Head over to http://www.kickstarter.com/ if you backed the project and watch the video
The promised behind-the-scenes videos of the development of Double Fine’s Kickstarter project continue
Ever heard of free writing? No? Well, neither had I until last week. Tim Schafer introduced me to it – not in person, but over the Internet. It was in the second video that follows the development of Double Fine’s Kickstarter project – which became the first ever to reach $1 million – and covers his background in game development.
The second video – called a Promise of Infinite Possibility – opens with Tim Schafer talking about writing the idea for the game. He didn’t have any ideas for the game initially, leaving the page blank, but by the third page he wrote the idea for the game.
He says a lot of people thought Double Fine had the idea for the game, but they didn’t. That’s because they wanted to develop as it was being recorded, and partly because Schafer believed his experience meant he would get an idea for the game. Writing is the first thing Schafer does when developing a game, and the first stage is Schafer thinking about a codename for the game. It’s about the process of getting ideas out of his head.
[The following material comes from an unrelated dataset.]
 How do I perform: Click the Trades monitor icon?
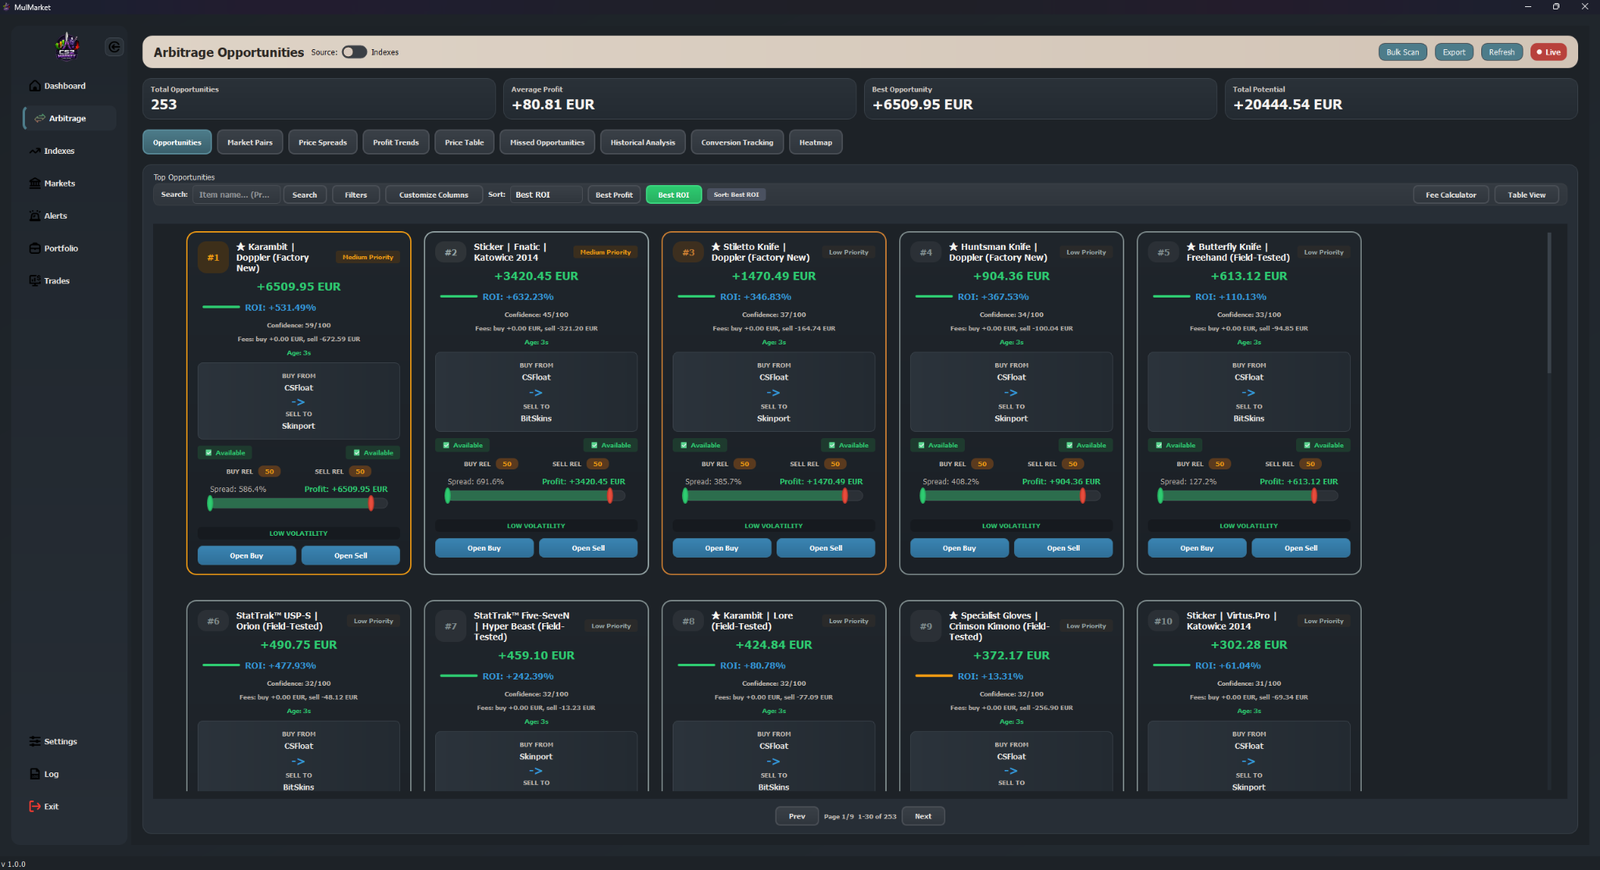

This is where free writing comes in.
What is free writing?
Schafer says free writing is used when, as he says, disciplined and locked away in his office. It’s described as the way of getting past the blank page, which is often feared in university/college. It starts with random thoughts not related to the game, and stars and a line down the side of the page mark where the idea for the game begins. Also, even though each day may not seem like ideas are coming each day does push the game along by a little bit.
Schafer also showed a notebook for Grim Fandango, where lots of names were produced which were largely rubbish but led to Grim Fandango. When Grim Fandango was chosen, it covered basically the whole page with an exclamation point.
Schafer’s also been people who like interview games, figuring out what was good and bad about past games. Though as Ron Gilbert said to Schafer, do people love adventure games or the nostalgia?